Oui, et ce n'était pas une expérience satisfaisante pour moi. J'étais très jeune et je ne savais pas quelle était la bonne façon de passer d'un manga à un film. J'ai essayé d'être fidèle visuellement et ça ne marchait pas. Je le regrette, maintenant. Là, je suis plus mature et je crois que je sais ce que j'ai fait : garder les personnages, leurs relations, et respecter le cœur et l'esprit de la BD. L'histoire a été pas mal modifiée. Le décor aussi.
La BD d'origine est très... exubérante et colorée, disons. Pleine de jeunes gens très beaux. Ce n'est pas vraiment le cas dans votre film.
Oui, mais si l'on copie les looks des personnages tels quels dans le film, ça devient ridicule, risible ! C'est du cosplay (rires). Un film doit être plausible visuellement, et se connecter au public. Comme la BD d'origine n'était pas située temporellement, placer le film dans les années 80 est le choix artistique le plus important, à mon avis.
Pourquoi ?
Parce que c'est vraiment à ce moment que le destin d'Hong Kong s'est joué, avant la rétrocession de 1997. Ce destin se mêle à celui des personnages, et à celui de la « cité emmurée ». Le lieu de l'action et les protagonistes sont indissociables.

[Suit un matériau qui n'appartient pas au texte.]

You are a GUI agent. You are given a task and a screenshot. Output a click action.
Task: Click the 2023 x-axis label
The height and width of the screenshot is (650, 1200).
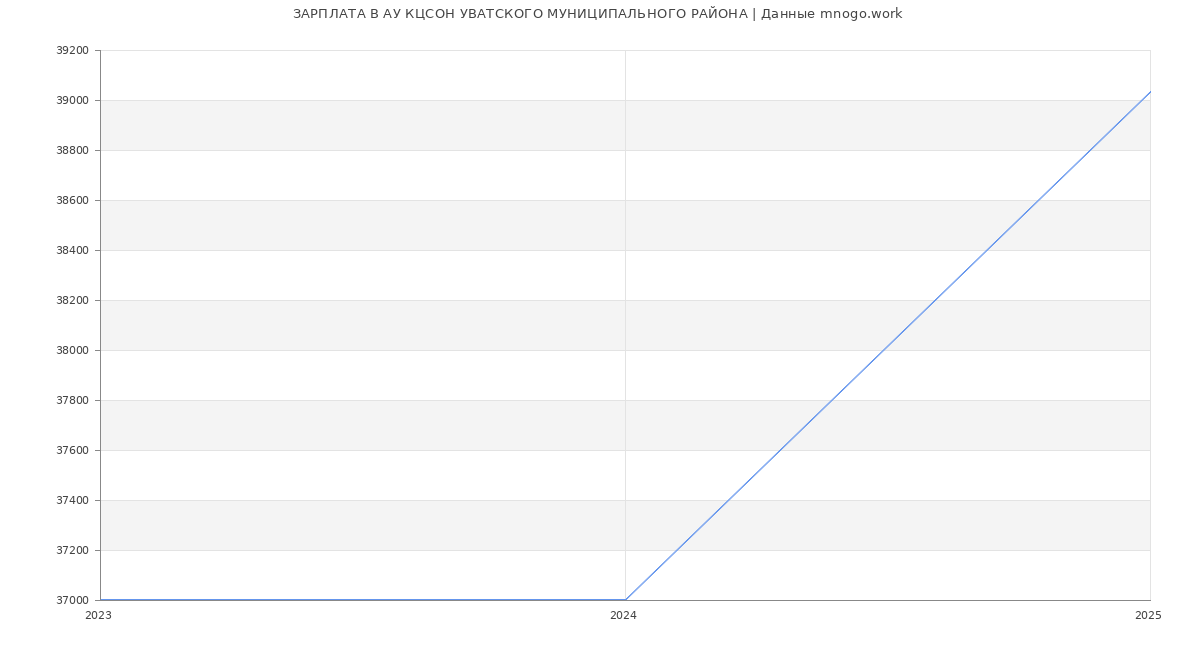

Justement, le personnage principal est un sans papiers -et les réfugiés jouaient un rôle crucial dans Limbo...
Oui ! Je suis moi-même un étranger à Hong Kong, j'ai pu vivre les difficultés que les immigrants et les outsiders pouvaient vivre. Leur volonté de s'intégrer, les luttes de pouvoir entre natifs et extérieurs... Epouser le point de vue d'un étranger qui cherche à s'intégrer à la « cité emmurée » est ainsi un bon moyen pour que le public s'identifie au scénario.
Si l'on cherche une connexion entre Limbo et City of Darkness, c'est le décor : la poubelle géante-purgatoire de Limbo, et Kowlonn la « cité emmurée ». de City of Darkness. Vous êtes d'accord ?
Ça remonte peut-être à l'enfance, en fait. J'avais onze ans quand je suis arrivé à Hong Kong. La première impression que j'ai eue de la ville, c'est celle d'un endroit extrêmement sale. Chaotique. Très, très bruyante. Trop de bruits, partout ! Je crois peut-être que je veux reproduire cette première impression de Hong Kong dans mes films. En tous cas depuis Limbo.
Comment avez-vous fait pour engager le légendaire Sammo Hung ?
Ce n'était pas si dur, en fait. Notre budget était très limité mais le projet lui a beaucoup plu. On a tout fait pour ne pas lui prendre trop de temps... Même avec son expérience, et sa maîtrise des arts martiaux, il a scrupuleusement suivi les directives des cascades de l'action director Kenji Tanigaki. Il n'était pas très en forme : il a des problèmes aux genoux, donc il nous a quand même demandé de ne faire que des chorégraphies d'action avec les mains.
Désolé pour ses genoux, mais ça donne une super idée de cinéma : Sammo Hung qui passe son temps assis...
(Il éclate de rire) Mais c'est naturel pour lui de rester assis ! C'était un très grand honneur de tourner avec lui. Je suis fan de lui depuis que je suis tout petit. Son film Carry On Pickpocket (1982) est un vrai chef-d'oeuvre d'action comedy, il fait référence au Chaplin de La Ruée vers l'or dedans. Si vous ne l'avez pas vu, foncez.